CFOs should not expect the backlash to halt a proposed Securities and Exchange Commission rule that would bring securities laws in closer alignment with climate activism and a corporate movement toward ESG disclosure, according to attorneys and former regulators.
Already, 92% of Standard & Poor’s 500 companies publish ESG reports, the Governance and Accountability Institute said. In response to investor pressure, thousands of companies worldwide have pledged to report on greenhouse gas (GHG) emissions.
“The biggest institutions have made their commitments, and they’re not going to back down,” according to Elizabeth Saunders, a partner at Clermont Partners. “That ship has already sailed.”
The SEC before January will likely publish a rule requiring publicly traded companies to provide detailed disclosures on carbon emissions and climate risk, the attorneys and former regulators said.
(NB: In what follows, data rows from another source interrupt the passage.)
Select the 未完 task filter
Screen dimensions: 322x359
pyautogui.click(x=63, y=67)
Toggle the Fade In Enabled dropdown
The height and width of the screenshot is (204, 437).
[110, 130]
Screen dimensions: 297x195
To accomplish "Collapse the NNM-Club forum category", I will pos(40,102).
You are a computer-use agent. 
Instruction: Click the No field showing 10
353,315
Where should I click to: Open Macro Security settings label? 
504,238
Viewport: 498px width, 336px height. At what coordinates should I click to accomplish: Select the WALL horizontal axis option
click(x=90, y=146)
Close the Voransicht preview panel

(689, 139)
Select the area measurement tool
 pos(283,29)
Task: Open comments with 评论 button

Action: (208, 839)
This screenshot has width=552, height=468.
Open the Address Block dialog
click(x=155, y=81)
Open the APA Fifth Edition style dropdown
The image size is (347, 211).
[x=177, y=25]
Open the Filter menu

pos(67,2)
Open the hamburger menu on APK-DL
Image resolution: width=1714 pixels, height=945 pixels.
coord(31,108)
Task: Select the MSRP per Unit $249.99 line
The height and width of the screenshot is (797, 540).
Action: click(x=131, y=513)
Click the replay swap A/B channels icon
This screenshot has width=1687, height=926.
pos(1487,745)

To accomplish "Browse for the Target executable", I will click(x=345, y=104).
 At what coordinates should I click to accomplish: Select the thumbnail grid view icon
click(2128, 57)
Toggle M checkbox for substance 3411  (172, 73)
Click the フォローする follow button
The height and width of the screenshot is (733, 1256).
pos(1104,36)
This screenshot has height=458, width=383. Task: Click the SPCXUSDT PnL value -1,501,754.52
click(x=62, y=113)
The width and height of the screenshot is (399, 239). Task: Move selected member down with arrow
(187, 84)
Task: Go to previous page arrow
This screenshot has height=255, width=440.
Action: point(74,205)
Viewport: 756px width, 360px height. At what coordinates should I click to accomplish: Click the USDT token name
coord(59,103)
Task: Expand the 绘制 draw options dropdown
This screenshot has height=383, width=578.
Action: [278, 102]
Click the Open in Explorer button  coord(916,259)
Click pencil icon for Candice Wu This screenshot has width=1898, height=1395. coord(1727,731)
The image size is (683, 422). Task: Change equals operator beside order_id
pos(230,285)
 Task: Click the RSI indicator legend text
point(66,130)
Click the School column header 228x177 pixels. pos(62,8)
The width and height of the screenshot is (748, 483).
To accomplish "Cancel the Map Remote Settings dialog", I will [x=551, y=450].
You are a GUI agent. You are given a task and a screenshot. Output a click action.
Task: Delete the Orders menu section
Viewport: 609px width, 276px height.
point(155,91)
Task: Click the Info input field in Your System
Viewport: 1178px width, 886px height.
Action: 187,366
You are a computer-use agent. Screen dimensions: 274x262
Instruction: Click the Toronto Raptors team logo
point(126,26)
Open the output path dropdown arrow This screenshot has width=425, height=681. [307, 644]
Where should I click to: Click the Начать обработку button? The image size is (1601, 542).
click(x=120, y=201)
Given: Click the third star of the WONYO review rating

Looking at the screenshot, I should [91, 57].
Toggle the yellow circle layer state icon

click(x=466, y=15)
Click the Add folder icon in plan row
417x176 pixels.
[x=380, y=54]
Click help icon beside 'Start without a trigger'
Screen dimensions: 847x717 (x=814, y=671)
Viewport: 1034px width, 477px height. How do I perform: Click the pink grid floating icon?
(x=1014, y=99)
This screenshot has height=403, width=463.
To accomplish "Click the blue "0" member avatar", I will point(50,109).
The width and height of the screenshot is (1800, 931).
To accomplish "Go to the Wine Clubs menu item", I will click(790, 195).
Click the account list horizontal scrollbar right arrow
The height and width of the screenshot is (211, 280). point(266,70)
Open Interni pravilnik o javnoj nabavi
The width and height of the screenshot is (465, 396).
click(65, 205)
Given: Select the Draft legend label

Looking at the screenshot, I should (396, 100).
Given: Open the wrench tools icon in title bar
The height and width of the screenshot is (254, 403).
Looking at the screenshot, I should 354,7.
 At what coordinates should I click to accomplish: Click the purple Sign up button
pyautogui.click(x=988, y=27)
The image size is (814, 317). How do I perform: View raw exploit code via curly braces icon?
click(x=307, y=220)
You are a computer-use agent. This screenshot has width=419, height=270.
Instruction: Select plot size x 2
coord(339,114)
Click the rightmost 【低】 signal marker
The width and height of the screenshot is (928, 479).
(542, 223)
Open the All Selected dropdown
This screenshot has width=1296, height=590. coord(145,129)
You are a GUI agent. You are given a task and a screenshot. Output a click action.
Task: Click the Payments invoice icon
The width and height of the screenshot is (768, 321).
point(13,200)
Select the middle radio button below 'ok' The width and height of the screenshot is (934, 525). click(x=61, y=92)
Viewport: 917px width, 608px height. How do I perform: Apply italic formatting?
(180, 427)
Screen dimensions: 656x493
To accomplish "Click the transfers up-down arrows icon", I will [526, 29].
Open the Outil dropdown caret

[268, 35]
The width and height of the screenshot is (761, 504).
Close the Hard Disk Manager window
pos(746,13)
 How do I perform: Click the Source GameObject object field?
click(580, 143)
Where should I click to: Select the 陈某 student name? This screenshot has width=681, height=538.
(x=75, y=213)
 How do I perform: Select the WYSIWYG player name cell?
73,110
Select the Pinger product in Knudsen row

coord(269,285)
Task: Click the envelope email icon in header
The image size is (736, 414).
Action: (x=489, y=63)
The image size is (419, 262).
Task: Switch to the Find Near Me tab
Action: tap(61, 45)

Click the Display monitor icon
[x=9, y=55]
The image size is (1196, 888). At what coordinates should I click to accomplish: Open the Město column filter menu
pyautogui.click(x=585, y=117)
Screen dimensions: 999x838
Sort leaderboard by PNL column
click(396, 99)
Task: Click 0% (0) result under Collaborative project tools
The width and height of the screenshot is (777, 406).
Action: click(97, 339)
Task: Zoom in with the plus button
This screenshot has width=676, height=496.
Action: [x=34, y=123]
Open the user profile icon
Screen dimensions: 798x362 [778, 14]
The SEC is poring over 14,000 public comments on the proposed rule, but any revision to its 490-page draft will probably retain the most exacting — and costly — requirements for measuring and reporting on climate risks, the attorneys and former regulators said.
“If I were the CFO of a public company, I would fully expect that these rules will go into effect,” said Kai Liekefett, a partner and co-chair of the shareholder activism practice at Sidley Austin. “You need to prepare — you can’t count on Santa Claus to deliver you a present.”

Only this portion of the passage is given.